Kesehatan Mental Anak pada Pembelajaran Online Masa Pandemi Covid-19

Kesehatan Mental Anak pada Pembelajaran Online Masa Pandemi Covid-19

 

 

CORONAVIRUS Disease (Covid-19) ditetapkan sebagai pandemi oleh World Health Organization (WHO). Virus ini muncul pertama kali muncul di Wuhan China pada akhir 2019, kemudian menyebar secara masif di berbagai negara di dunia. Menurut Johns Hopkins University and Medicine, hingga pada bulan Agustus 2020 telah menginfeksi 188 negara dengan 23 juta kasus lebih. Salah satu negara terdampak parah di kawasan Asia Tenggara adalah Indonesia. Negara dengan ibukota Jakarta ini memiliki kasus positif pertama pada bulan Maret. Munculnya kasus pertama tersebut membuat pemerintah Indonesia melakukan pembatasan ruang gerak masyarakat dengan menerapkan kebijakan Work From Home (WFH) guna menghambat persebaran virus Covid-19. Aturan WFH tersebut memaksa masyarakat melakukan kegiatannya di rumah saja dari mulai bekerja hingga sekolah.

Pelajar dan mahasiswa terpaksa menuntut ilmu melalui tempat tinggal masing-masing.

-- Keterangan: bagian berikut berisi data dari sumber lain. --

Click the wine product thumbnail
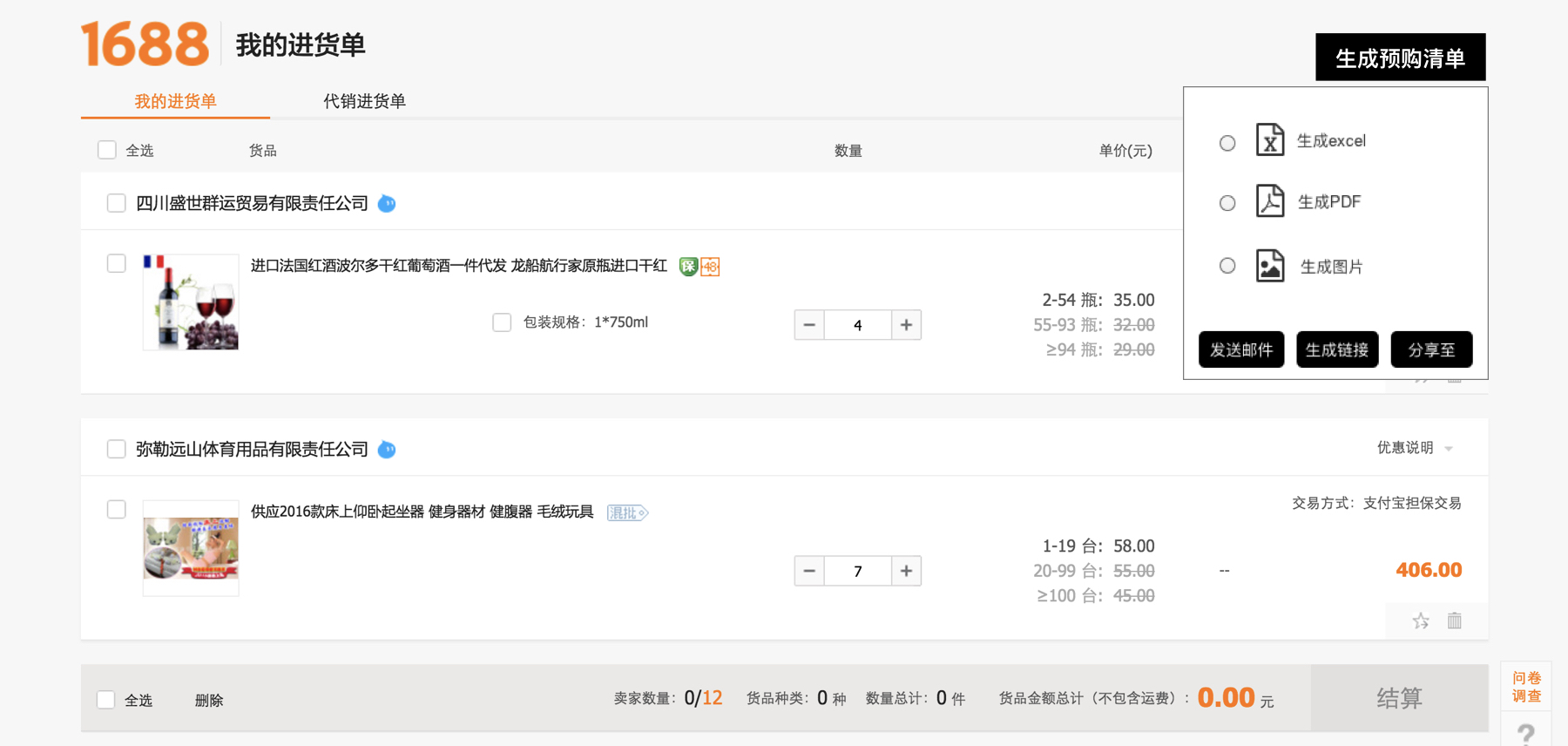Screen dimensions: 1568x746 click(x=191, y=302)
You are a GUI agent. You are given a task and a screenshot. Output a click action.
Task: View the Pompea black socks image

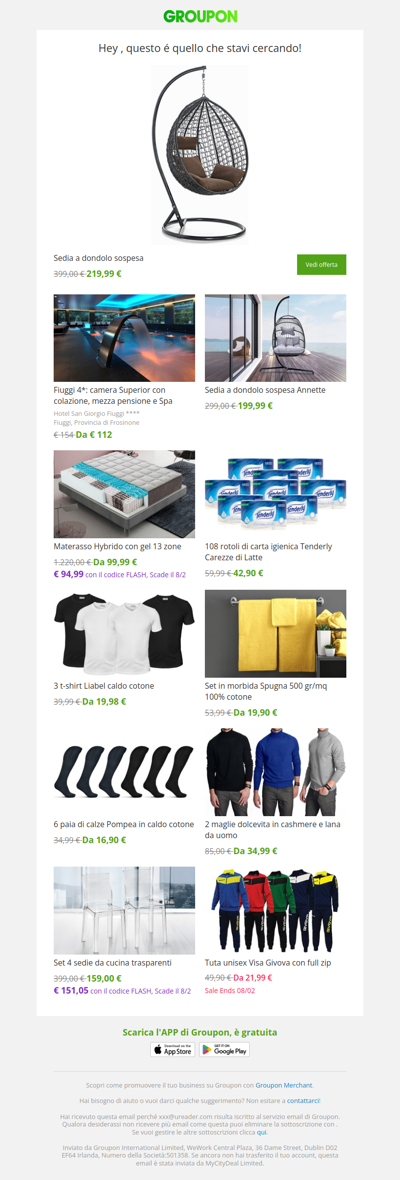124,772
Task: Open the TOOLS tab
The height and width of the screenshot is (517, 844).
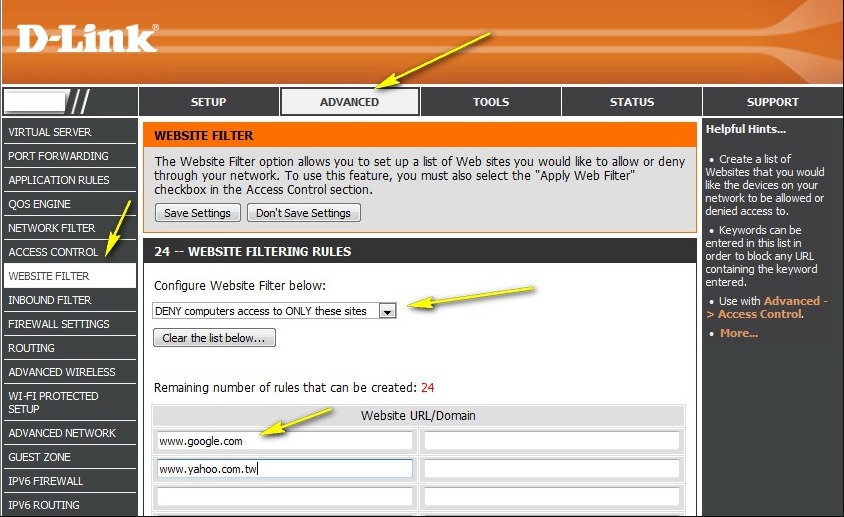Action: tap(491, 102)
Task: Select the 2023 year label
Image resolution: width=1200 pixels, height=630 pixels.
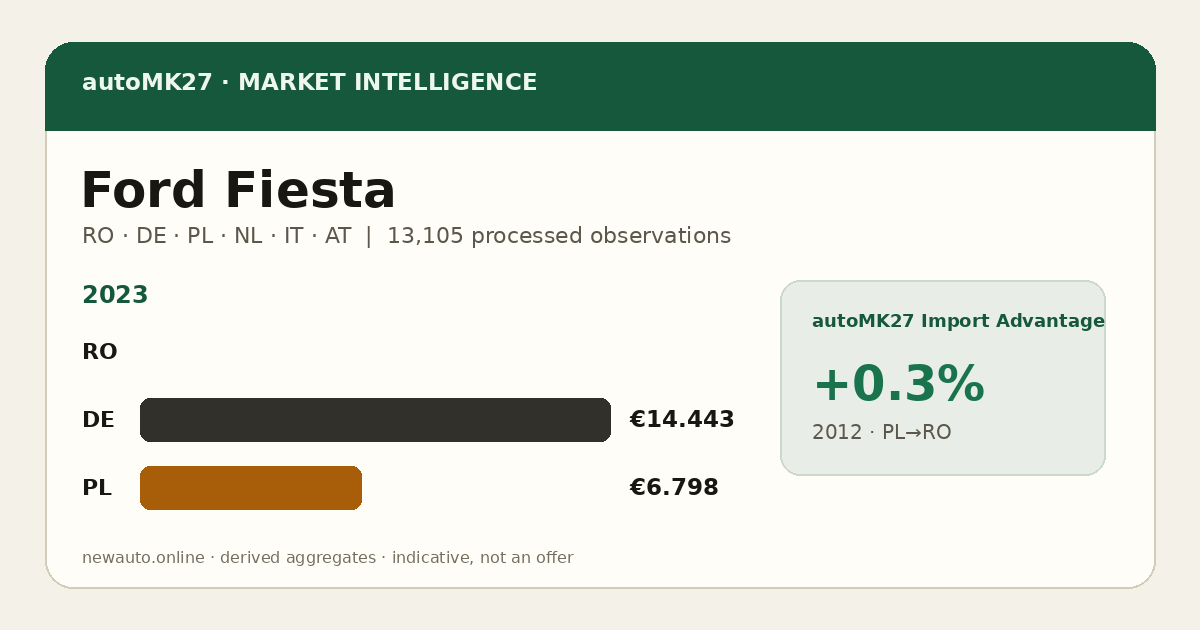Action: [x=115, y=295]
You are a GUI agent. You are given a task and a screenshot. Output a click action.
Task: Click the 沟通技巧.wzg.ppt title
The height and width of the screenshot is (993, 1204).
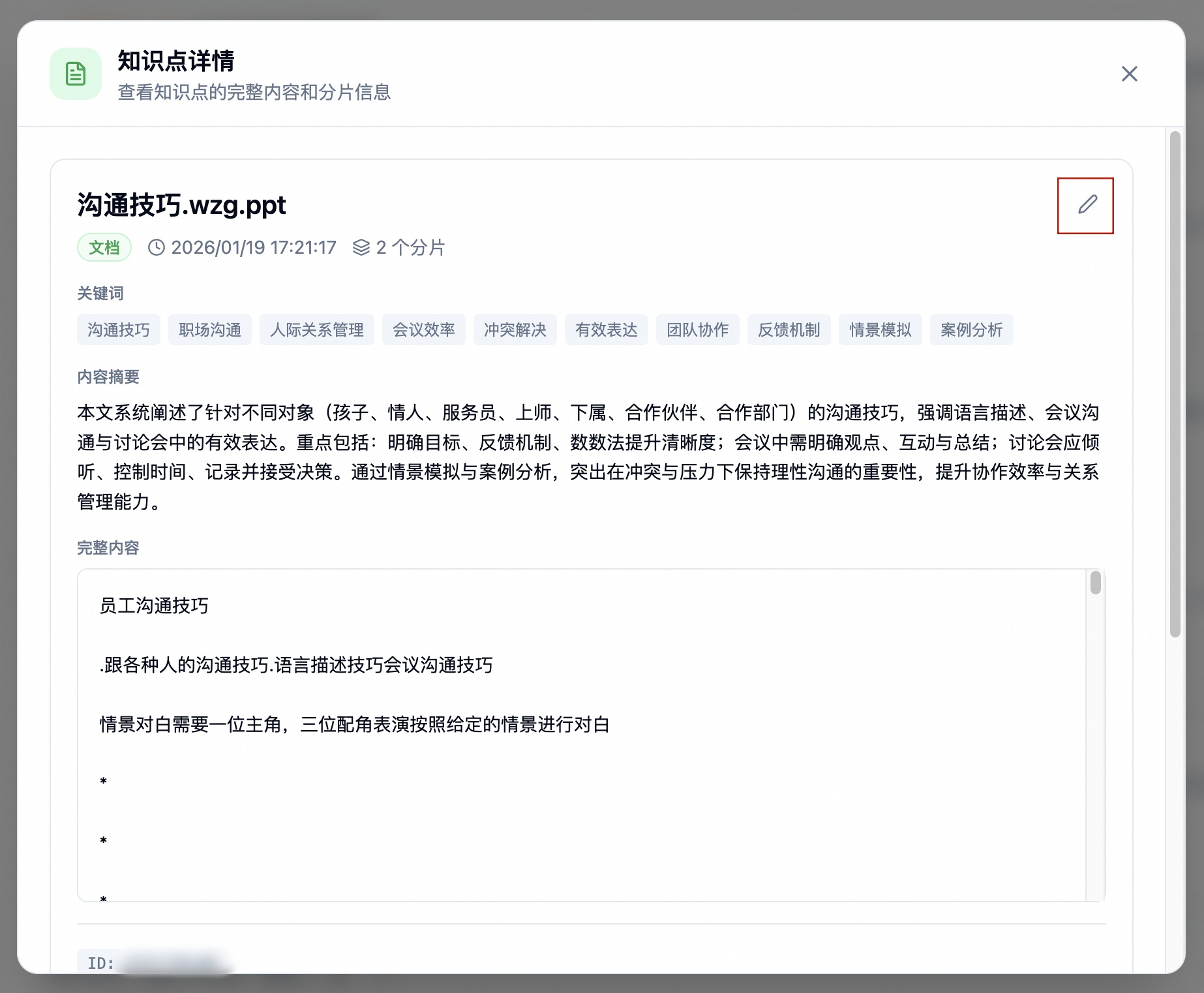180,205
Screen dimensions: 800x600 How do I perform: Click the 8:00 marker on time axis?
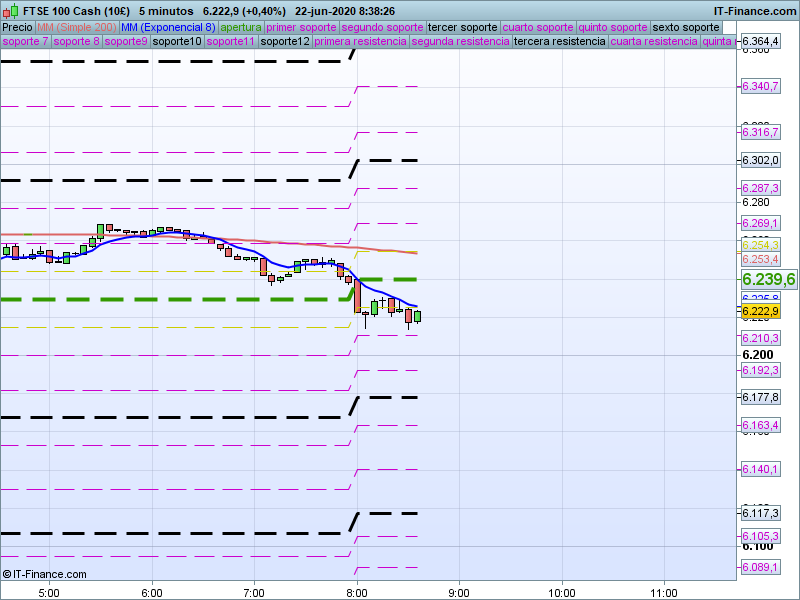[357, 591]
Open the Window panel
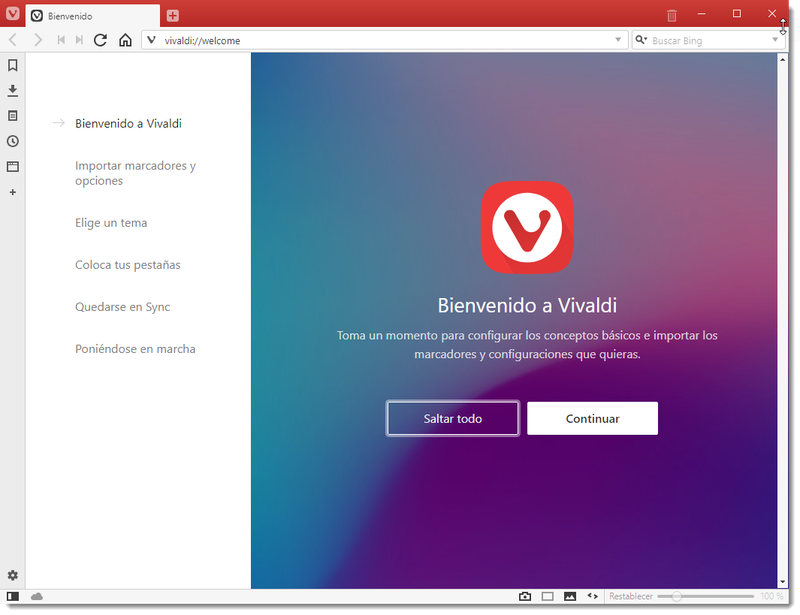The height and width of the screenshot is (615, 800). point(12,166)
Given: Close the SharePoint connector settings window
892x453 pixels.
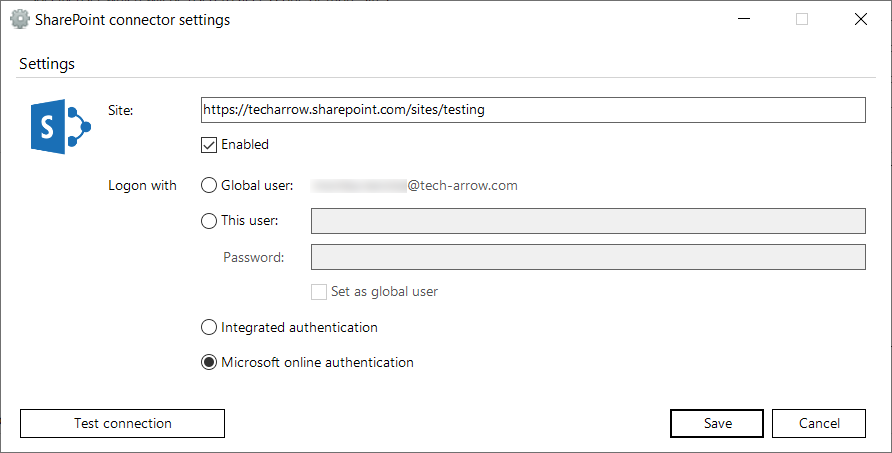Looking at the screenshot, I should 860,19.
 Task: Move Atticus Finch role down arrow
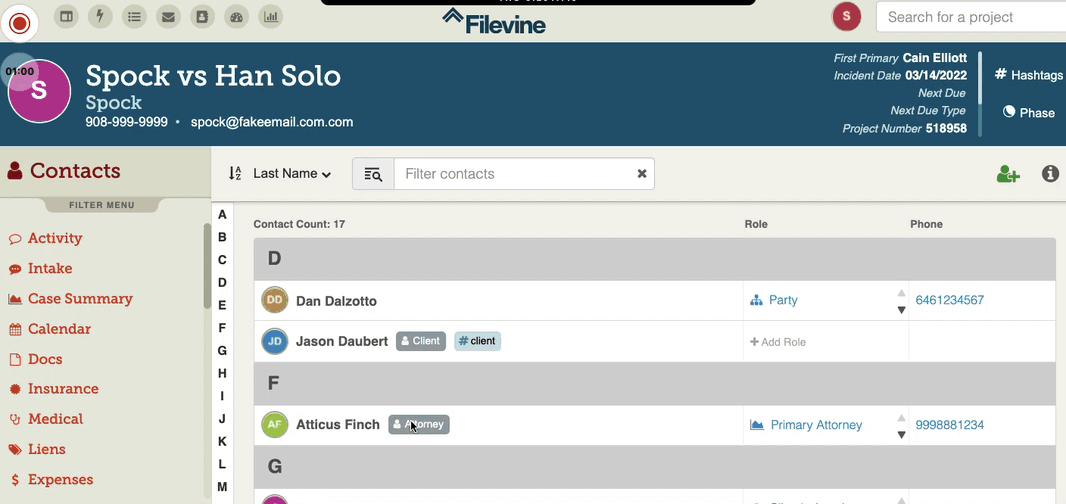901,435
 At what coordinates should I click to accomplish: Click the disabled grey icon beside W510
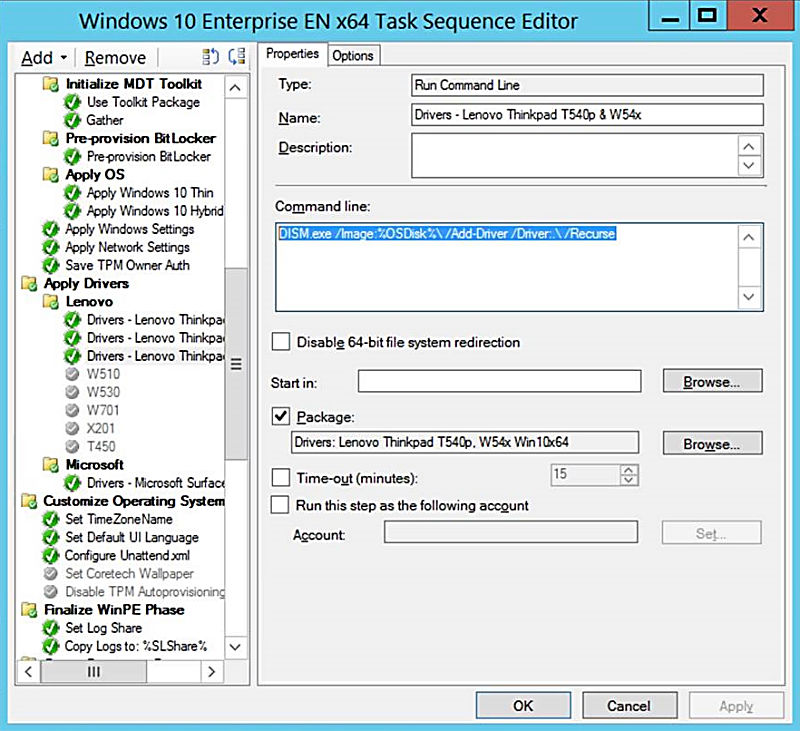(x=72, y=374)
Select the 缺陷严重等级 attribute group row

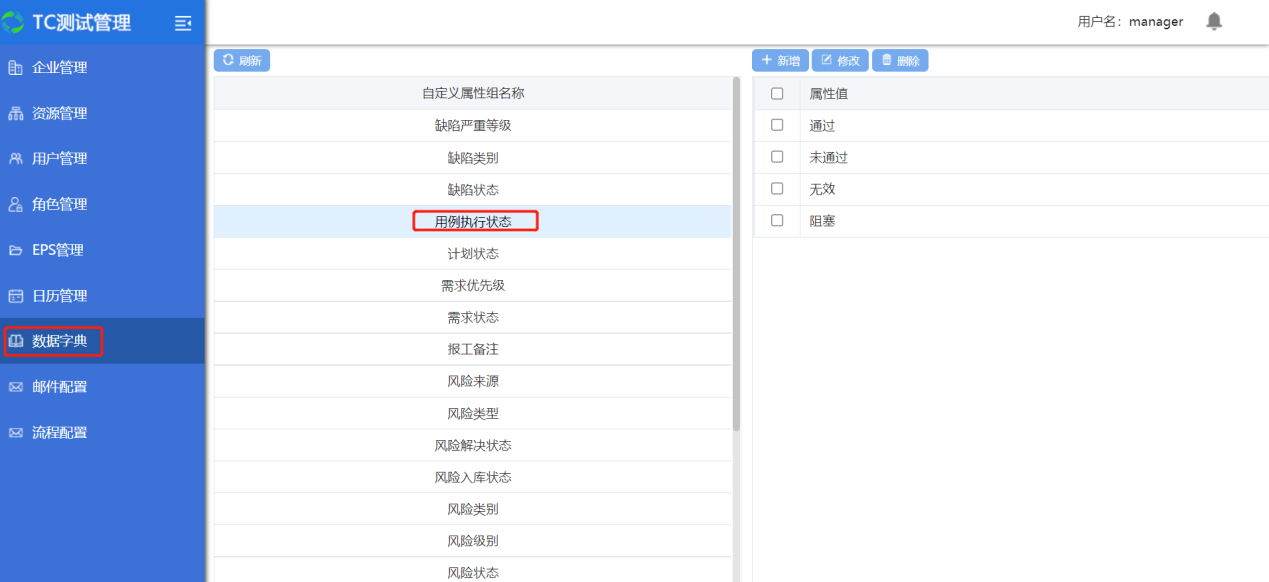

Kegiatan belajar-mengajar dilakukan secara daring melalui platform yang mendukung seperti Google Meet, Webex, Zoom, WhatApp, Line, Google Form, Google classoom dan lainnya. Penyesuaian dengan hal-hal baru harus dilakukan oleh pelajar dan mahasiswa agar kegiatan belajar tetap berjalan. Kondisi pelajar dan mahasiswa yang tidak siap menerima perubahan dan mengharuskan mereka untuk beradaptasi dapat membuat diri mereka tertekan di samping situasi pandemi Covid-19 yang tidak jelas kapan selesainya. Situasi ini sangat rentan bagi kesehatan mental pelajar dan mahasiswa, khususnya bagi anak-anak pada tahap tumbuh dan berkembang.

Anak-anak pada kondisi normal melakukan kegiatan belajar, bermain, dan bersosialisasi secara bersamaan di sekolah. Namun, pada pandemi ini mengharuskan mereka belajar di tempat tinggal masing-masing dan tidak dapat bermain dengan teman-temannya menjadikan mereka kurang bersosialisasi. Aktivitas belajar di rumah tersebut monoton dilakukan setiap hari Senin hingga Jumat, dengan berbagai macam tugas yang diberikan oleh guru. Anak-anak saat melakukan Study From Home (SFH) mengalami banyak kendala dalam mengatur waktu belajar, tidak memahami instruksi yang diberikan guru, dan kesulitan memahami pelajaran. Hal tersebut memicu tekanan terhadap anak yang dapat mengakibatkan stres. Stres ialah reaksi tubuh yang muncul saat seseorang menghadapi ancaman, tekanan, atau suatu perubahan, stres juga dapat terjadi karena situasi atau pikiran yang membuat seseorang merasa putus asa, gugup, marah  (Aldokter Kementrian Kesehatan Republik Indonesia). Di sinilah dukungan dan pengertian para orang tua sangat dibutuhkan.

Oleh karenanya, peran orang tua sangat dibutuhkan dalam membimbing anak pada situasi tersebut. Seyogyanya orang tua dapat memberikan pengertian secara benar, mengenai kondisi pandemi Covid-19 yang sedang dialami kepada buah hati, sehingga anak dapat memahami situasi apa yang dialami oleh diri mereka. Selanjutnya orang tua sebaiknya dapat meluangkan waktu dalam menemani anak dalam belajar secara daring ataupun mengerjakan tugas, membuat hal baru di rumah seperti membuat tempat bermain, membuat ruangan rumah tidak membosankan. Hal-hal tersebut sangat berarti bagi anak dalam proses beradaptasi dengan kondisi baru ini. Selain itu, bermain dan melakukan hal-hal yang positif dengan keluarga dapat dilakukan untuk mendukung tumbuh kembang buah hati agar tidak terganggu selama pembatasan ruang gerak selama pandemi Covid-19.

Tidak hanya anak-anak yang mengalami stres dan frustasi terhadap situasi yang terjadi kala pandemi ini. Anak-anak hingga orang tua terimbas tidak terkecuali. Saling menguatkan di dalam keluarga antara orang tua dan anak perlu dilakukan dalam menghadapi pandemi Covid-19. Mencoba berdamai dengan keadaan dan fokus terhadap hal-hal yang positif, sehingga dapat melalui hari tanpa rasa khawatir berlebih yang pada akhirnya dapat menganggu kesehatan anggota keluarga. *

Diah Putri Fatayati

Mahasiswa Poltekkes Kemenkes Yogyakarta.